Абсурдность этих обвинений, разумеется, понимал начальник Разведуправления генерал-лейтенант Филипп Голиков. Он приезжал в США в 1941 году во главе Советской военной миссии и трижды встречался с Мрочковским на квартире у исполняющего обязанности военного атташе полковника И. Сароева.
Стефан Иосифович в тот период находился на нелегальном положении. Однако Голиков не решился или не нашел нужным отстаивать перед НКВД Мрочковского. Там, в США, он принял решение о закрытии сети фирм МСКП. В частности, это подтверждается шифрограммой начальника военной разведки генерала Голикова в Центр от 31 августа 1941 года, в которой он сообщал: «Я велел Томсону (псевдоним Мрочковского. – Авт.) дело кончать». Никаких других документов, показывающих, на основании чего принято это решение, в архиве не было найдено.
Так рухнул 18-летний труд сотен людей, упорной работой и талантом создававших МСКП – глобальную сеть советских разведорганизаций.
По свидетельству Фанни Мрочковской, которую муж привлекал к работе в качестве связника, через нее только в последние годы работы в Париже и в Нью-Йорке Стефан Иосифович передал в Разведуправление 2 миллиона долларов наличными. Но, судя по всему, теперь это было не в счет.
Оставалось только одно – решить проблему возвращения Мрочковского на Родину. Сделать это было крайне трудно. Шла Вторая мировая война, в США действовал режим военного времени, а Мрочковский находился на нелегальном положении, да еще с фиктивными австрийскими документами. И, разумеется, не имел визы на въезд в США.
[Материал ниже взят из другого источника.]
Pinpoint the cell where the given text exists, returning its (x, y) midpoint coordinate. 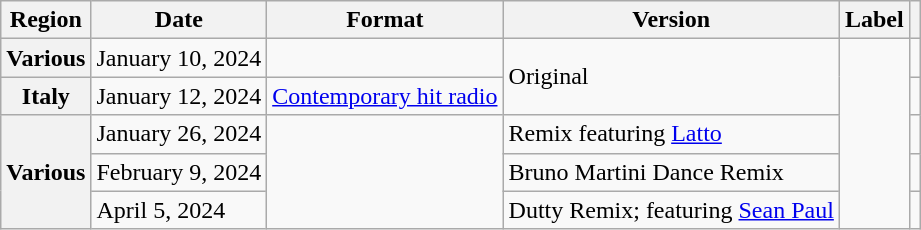
January 26, 2024 (179, 134)
Dutty Remix; featuring Sean Paul (671, 210)
Contemporary hit radio (385, 96)
Label (874, 20)
January 10, 2024 (179, 58)
Bruno Martini Dance Remix (671, 172)
Date (179, 20)
February 9, 2024 (179, 172)
Original (671, 77)
April 5, 2024 (179, 210)
Italy (46, 96)
Format (385, 20)
Remix featuring Latto (671, 134)
January 12, 2024 (179, 96)
Version (671, 20)
Region (46, 20)
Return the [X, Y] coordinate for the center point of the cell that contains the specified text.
Пришлось организовать задним числом его трудоустройство в советскую закупочную комиссию и также задним числом получать визу.
Большую помощь в этом деле оказал посол Советского Союза в США М. М. Литвинов, имевший крепкие связи в госдепартаменте.
В ноябре 1942 года Мрочковскому удалось одному выехать на Родину через Ближний Восток. В апреле 1943 года в Советский Союз убыла его семья. Однако когда они приехали в Москву, Стефан Мрочковский уже был арестован.
Он не признал ни одно обвинение. И о нем словно забыли. В ожидании суда советский разведчик и американский миллионер провел в тюрьме 9 долгих лет.
26 августа 1952 года наконец состоялся суд по его делу. Кроме обвинений в шпионской деятельности Стефану Иосифовичу вменили в вину антисоветскую пропаганду и агитацию, которую он якобы вел как за границей, так и после ареста среди сокамерников.
Арестованный И. Гвоздь, который находился вместе с ним в одной камере, показал, что Мрочковский был недоволен своим арестом, говорил о хорошей жизни в США.
Суд признал Мрочковского виновным и приговорил к 15 годам лишения свободы с конфискацией имущества.
К счастью, меньше чем через год приговор в отношении Мрочковского был отменен и дело прекращено. Он вышел на свободу.
Настоящий полковник – из ГРУ
Спецпоезд Маршала Советского Союза Климента Ворошилова стоял на запасных путях под Могилевом. Шел седьмой день войны.
Позавчера за Оршей его поезд завернули обратно. Ворошилов ругался, кричал, но железнодорожник стоял на своем. Это был кряжистый, крепкий мужчина, лет пятидесяти, в черной форменной фуражке, куртке. Как оказалось, в Гражданскую войну он служил в Первой Конной под началом у Ворошилова.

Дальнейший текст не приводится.